Rows of pointing data
[start]
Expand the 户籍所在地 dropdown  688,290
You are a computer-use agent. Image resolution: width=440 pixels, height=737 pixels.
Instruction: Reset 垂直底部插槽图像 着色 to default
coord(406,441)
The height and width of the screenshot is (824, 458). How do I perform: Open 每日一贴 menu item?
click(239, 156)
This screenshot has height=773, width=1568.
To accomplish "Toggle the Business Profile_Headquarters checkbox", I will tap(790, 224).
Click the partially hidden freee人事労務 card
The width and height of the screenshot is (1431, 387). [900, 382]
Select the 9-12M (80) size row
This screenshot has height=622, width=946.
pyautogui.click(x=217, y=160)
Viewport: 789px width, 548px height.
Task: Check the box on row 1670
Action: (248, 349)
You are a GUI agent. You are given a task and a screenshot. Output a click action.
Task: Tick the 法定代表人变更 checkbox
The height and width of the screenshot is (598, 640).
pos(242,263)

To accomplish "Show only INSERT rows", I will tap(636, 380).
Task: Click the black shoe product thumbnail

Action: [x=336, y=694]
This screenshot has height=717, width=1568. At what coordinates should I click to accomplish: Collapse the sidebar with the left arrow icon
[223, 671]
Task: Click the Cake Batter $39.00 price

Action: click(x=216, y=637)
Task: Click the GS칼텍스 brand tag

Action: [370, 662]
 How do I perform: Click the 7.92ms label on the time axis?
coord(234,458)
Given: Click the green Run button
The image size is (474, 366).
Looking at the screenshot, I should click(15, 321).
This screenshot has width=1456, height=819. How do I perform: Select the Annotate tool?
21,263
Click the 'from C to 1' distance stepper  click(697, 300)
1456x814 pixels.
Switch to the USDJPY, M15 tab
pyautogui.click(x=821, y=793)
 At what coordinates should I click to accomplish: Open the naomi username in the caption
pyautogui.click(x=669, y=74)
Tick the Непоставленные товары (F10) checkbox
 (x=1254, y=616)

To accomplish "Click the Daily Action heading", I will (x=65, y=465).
[end]
Rewrite the records from the beginning through the line containing "click(239, 156)", keeping every line and the requests, but add 40 to each coordinate given in the answers.

Expand the 户籍所在地 dropdown  728,330
You are a computer-use agent. Image resolution: width=440 pixels, height=737 pixels.
Instruction: Reset 垂直底部插槽图像 着色 to default
coord(446,481)
The height and width of the screenshot is (824, 458). How do I perform: Open 每日一贴 menu item?
click(279, 196)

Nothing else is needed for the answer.